The artist Kazys Varnelis was born in Alsėdžiai in the family of the god-worker and painter Kazimieras Varnelis and the weaver Teofīla Domarkaitė-Varnelienė. The influence of folk art, which he experienced in his childhood and later on, was deeply imprinted in the future artist's consciousness and became a strong basis for his further modern creativity. While living in Chicago, he began to paint geometric motifs, which were indirectly related to the patterns of folk art ornaments: crosses, circles, squares. He used them in his work as symmetrically repeating elements of form, creating a kind of musical rhythm on his canvases.
The rhythmic repetition of ornament symbolises the rhythm of life. K. Varnelis said: "I feel that our whole life is pulsating with rhythm, rhythm plays an important role in our existence. In other words, rhythm is a part of our life and it has been used throughout time in various art forms and styles." Art historian Žydrūnas Mirinavičius says that the ornaments in Varnelis' paintings are repeated like verses of folk songs, that the constant walking in repeating circles is like a magical ritual, like a pagan incantation, like a rosary prayer (Acta Academiae Artium Vilnensis, 2007).

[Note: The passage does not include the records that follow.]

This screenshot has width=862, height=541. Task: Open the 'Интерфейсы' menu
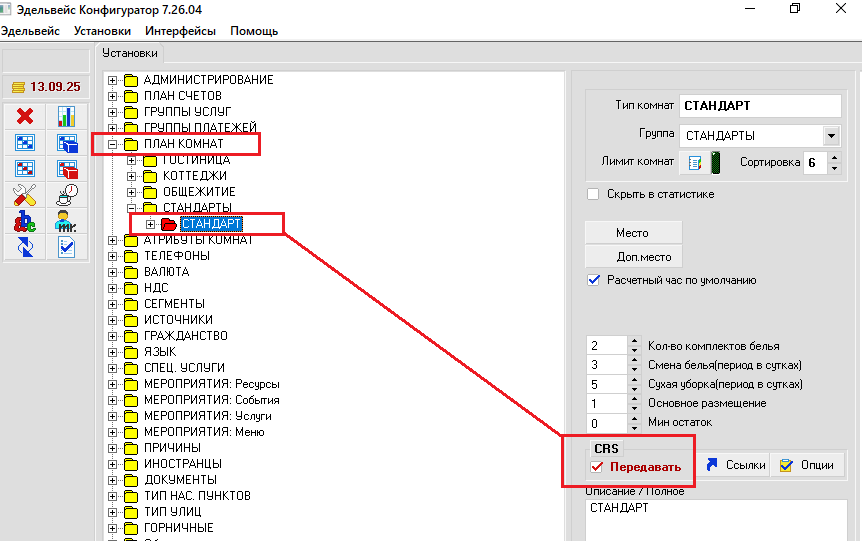[180, 31]
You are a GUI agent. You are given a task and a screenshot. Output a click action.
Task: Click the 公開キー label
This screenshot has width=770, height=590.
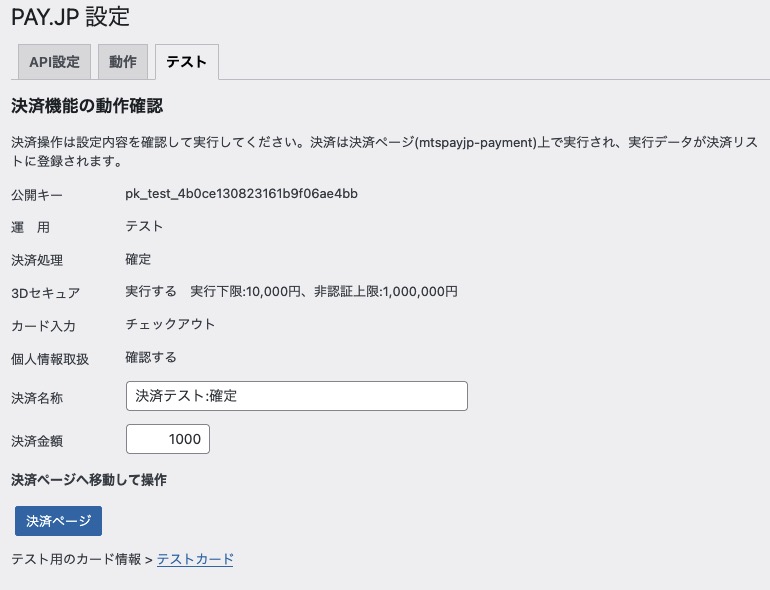(37, 194)
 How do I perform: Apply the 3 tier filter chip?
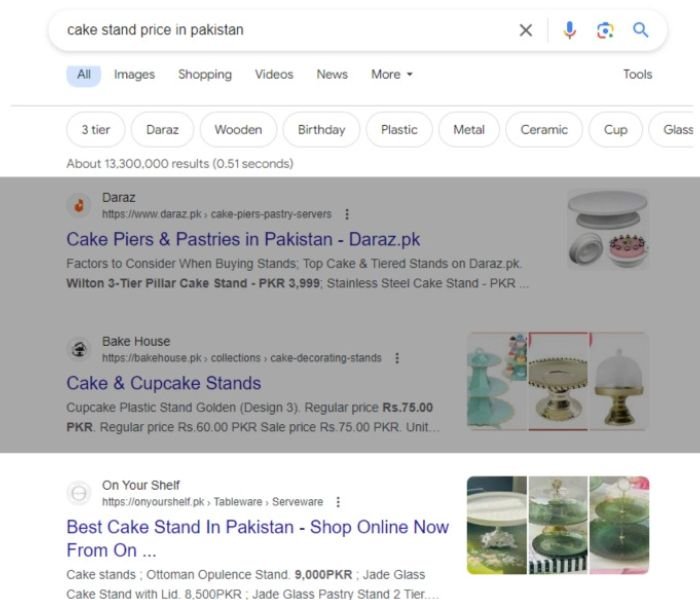(x=96, y=130)
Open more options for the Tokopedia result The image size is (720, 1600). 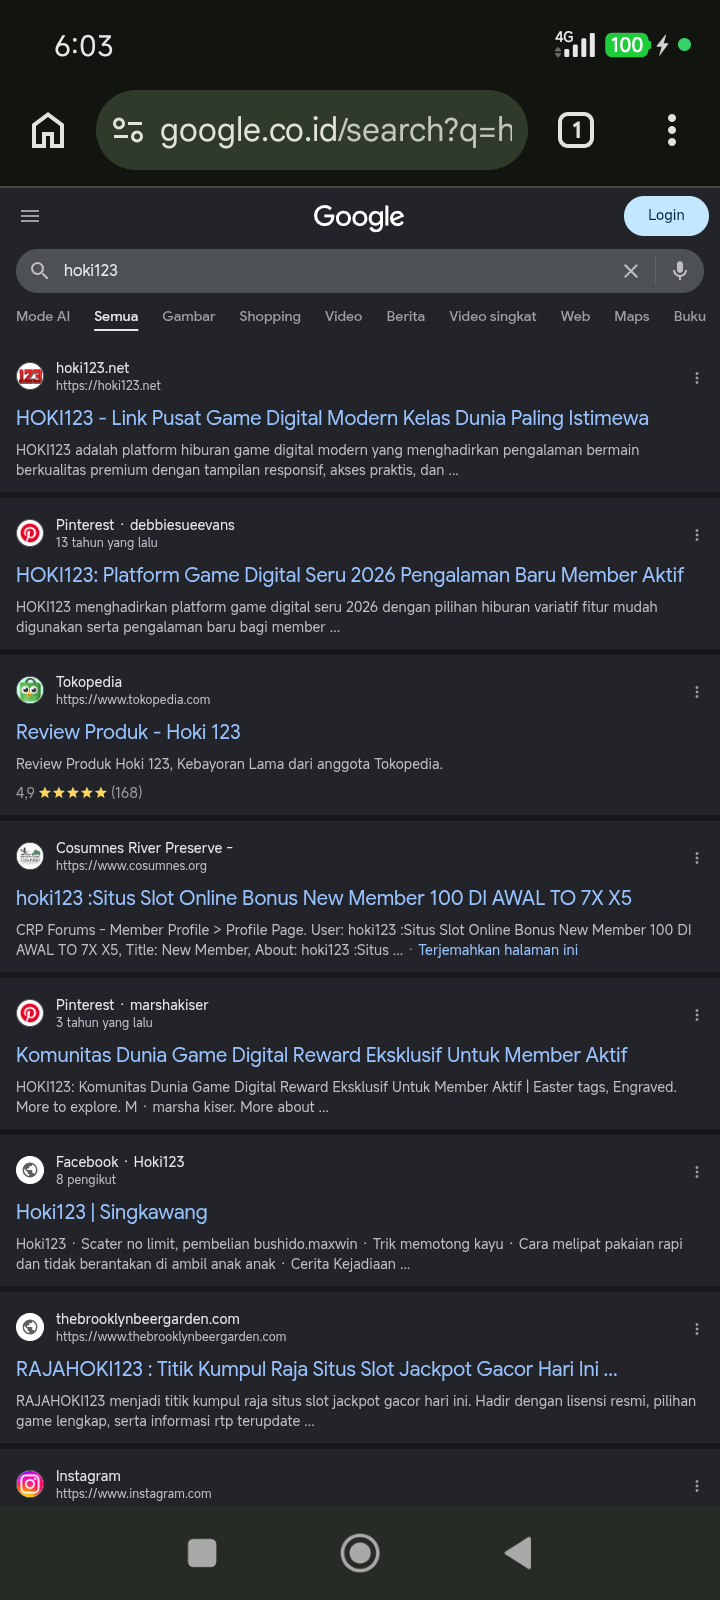(697, 692)
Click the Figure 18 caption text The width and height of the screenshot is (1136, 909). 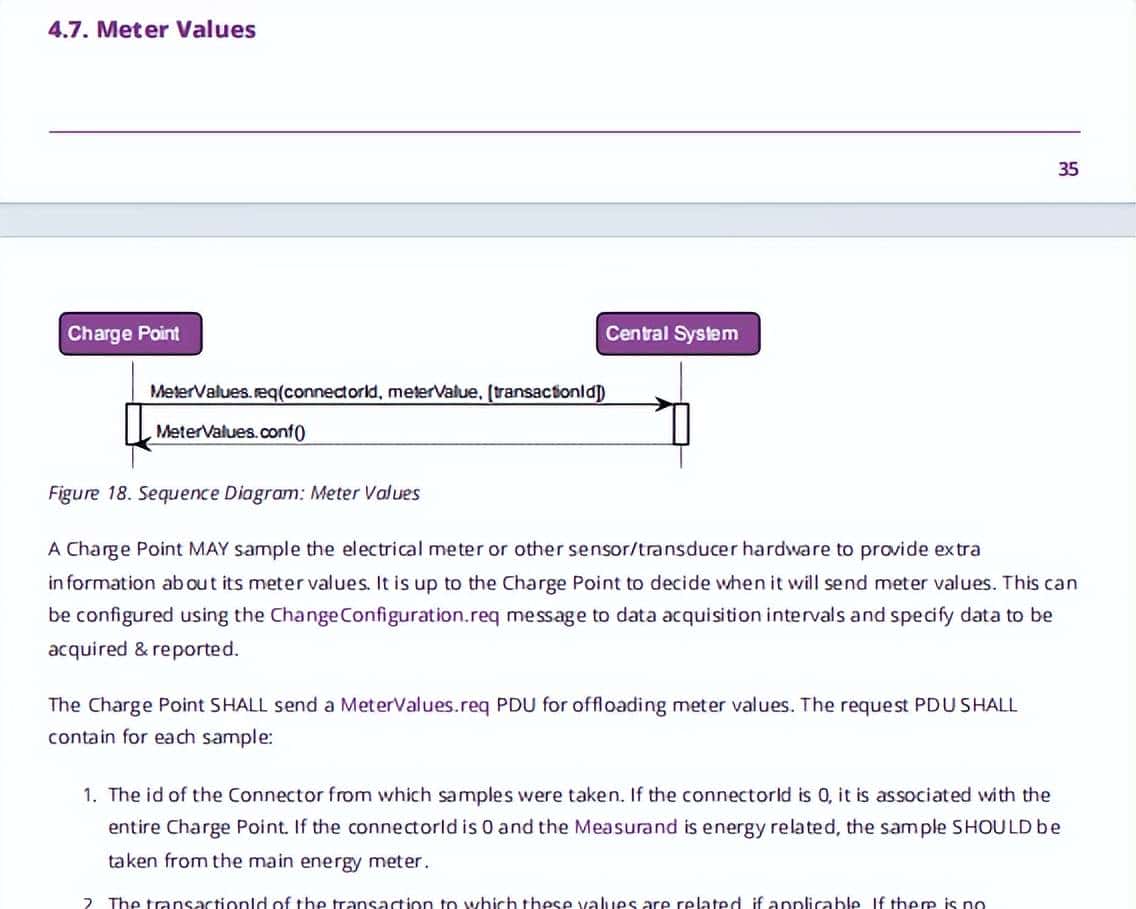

Rhythmically repeating patterns are also found in folk textiles. By combining bright contrasting colours, repeating geometric structural elements - circles, squares, curved lines, stars - weavers create semantic structures of signs, which in a distinctive way reveal the legacy of the Baltic culture and the Lithuanian spirit. Rural weavers did not consider themselves artists, but many of them were great connoisseurs of their craft, passing on the secrets of their craftsmanship from generation to generation. "I feel close to those anonymous artists who have repeated the same ornaments thousands of times over the centuries", said K. Varnelis (Acta Academiae Artium Vilnensis, 2007).

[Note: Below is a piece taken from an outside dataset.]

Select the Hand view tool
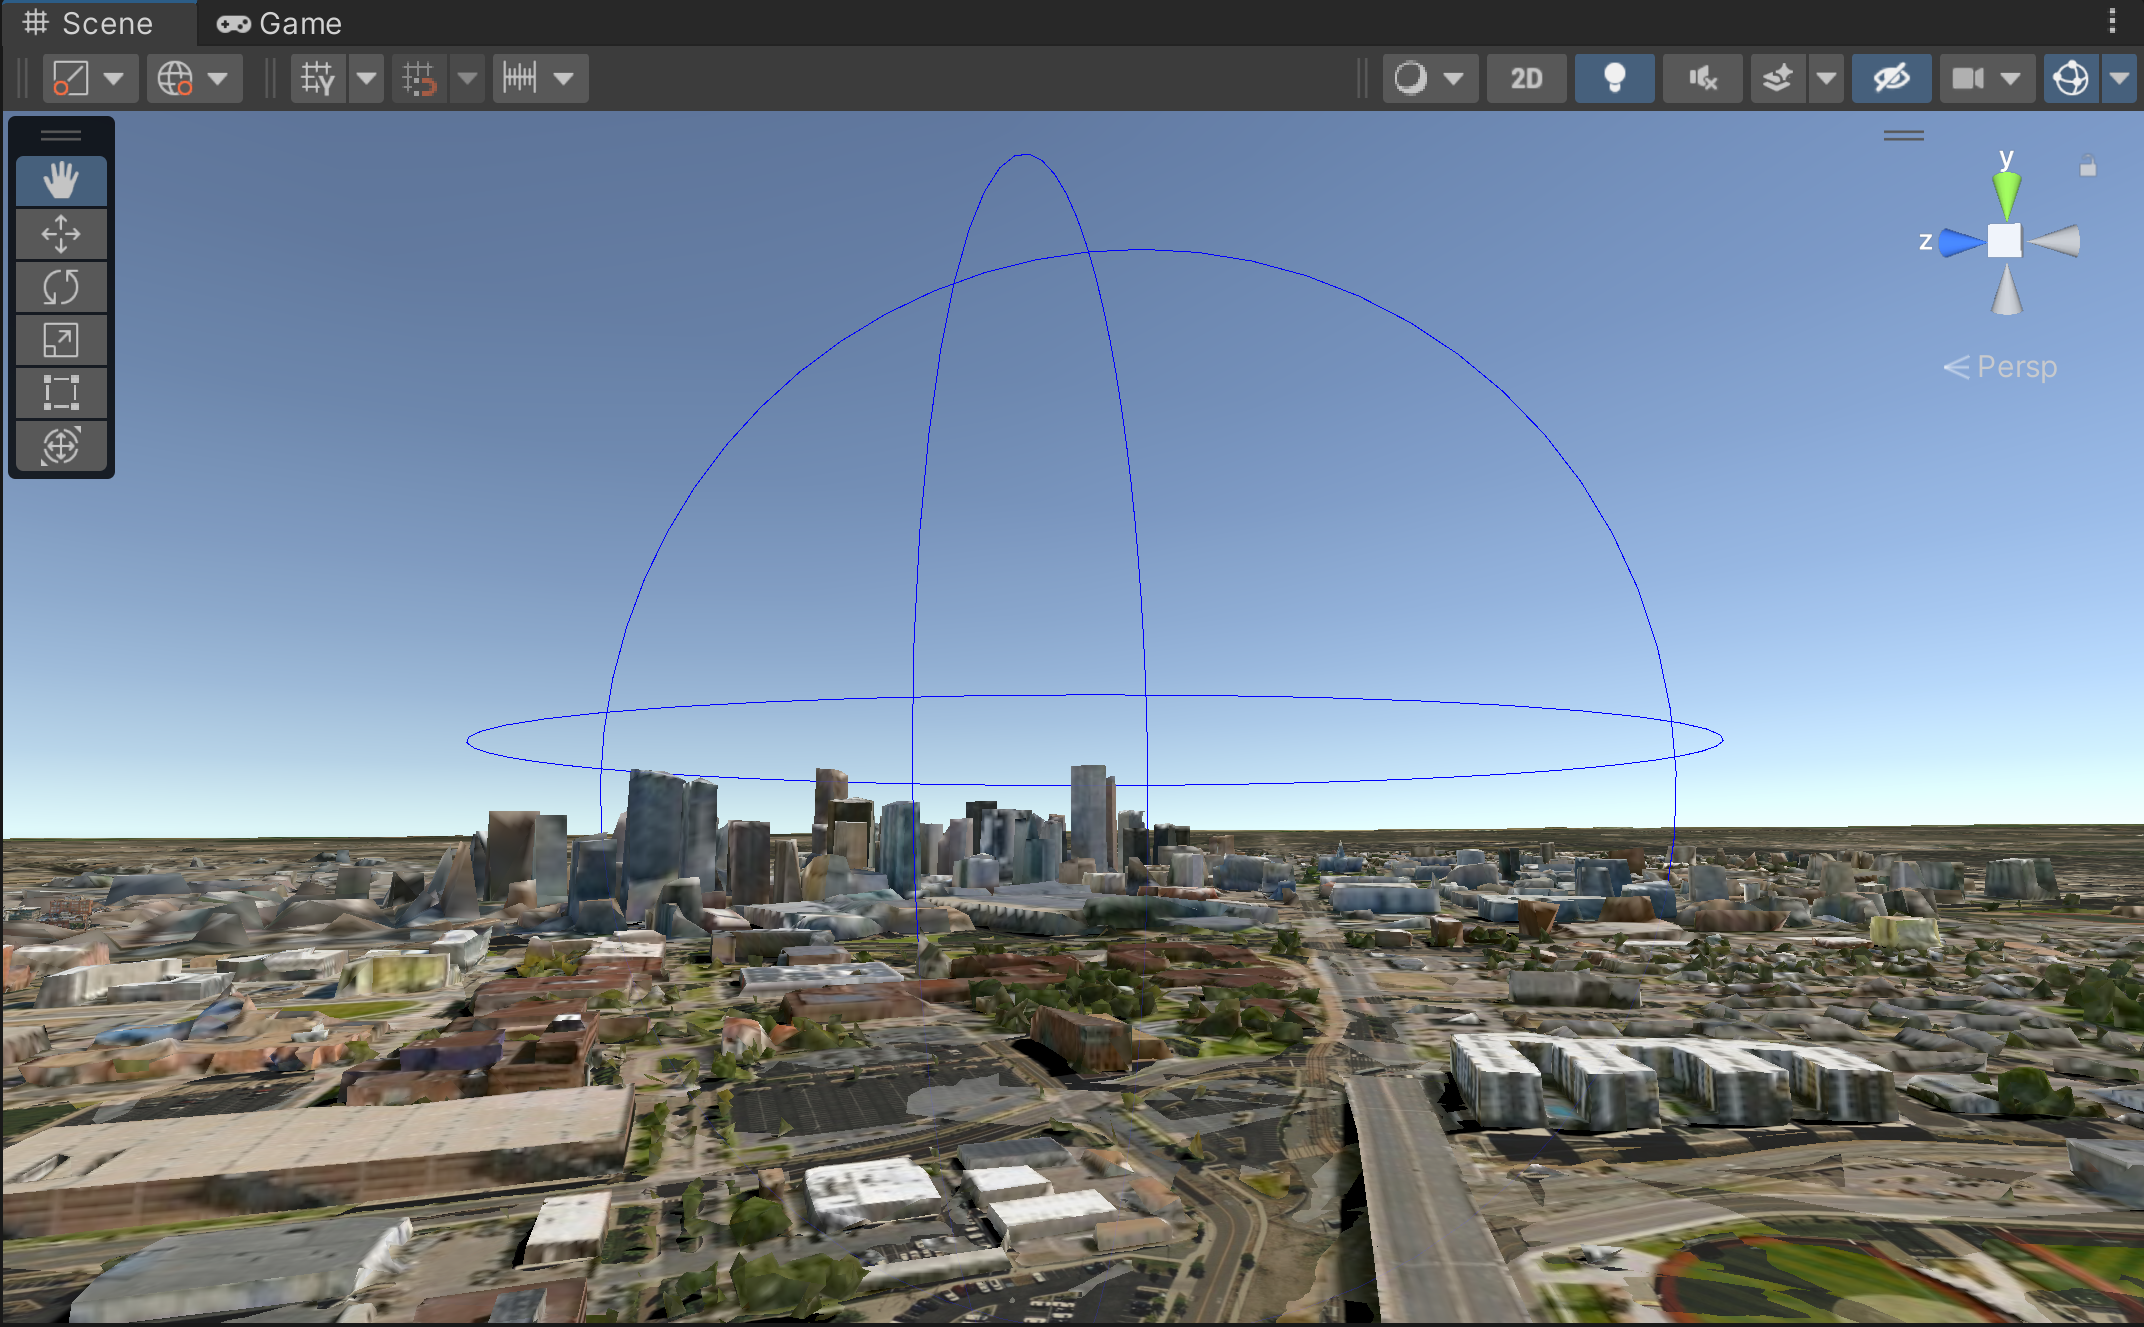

The exhibition presents a century of tradition - fabrics from the second half of the 19th century to the second half of the 20th century, mostly woven in a dimple weave, but also featuring bedspreads woven in a twill, a figure twill or a combination weave.
We invite you to take a look at the pulsating rhythm of the patterns and discover the vitality of folk textiles and the links with professional contemporary art.
The exhibition will be accompanied by lectures, educational programmes and excursions.
SPEECHES
November 16 at 12 noon
Kazys VARNELIS AND THE LITHUANIAN OPARTY. Prof. dr. Ramutė Rachlevičiūtė, Vilnius Academy of Arts (VDA);
November 23, 12 pm
TRADITIONAL INTERIOR TEXTILE COLLECTIONS AT THE LITHUANIAN NATIONAL MUSEUM AND THE PANEVĖŽIS CRAFT MUSEUM. Senior Museum Curator Živilė Paipulaitė, Lithuanian National Museum (LNM) and Senior Museum Curator Vitalija Vasiliauskaitė, Panevėžys Museum of Regional History (PKM);
November 30, 12 pm
MONTHLY TEXTILE IN THIS CULTURAL ART. TRADITIONS AND TRANSFORMATIONS. Doc. dr. Laura Pavilionytė-Ežerskienė (VDA).
EDUCATIONAL PROGRAMMES
From 19 to 29 November. +370 45 596 181.
EXCURSIONS
From 9 November to 26 January. Maximum number of participants - 30 persons. +370 45 596 181;
Saturdays in December and January at 12 noon without prior registration. Maximum number of participants - 30 people.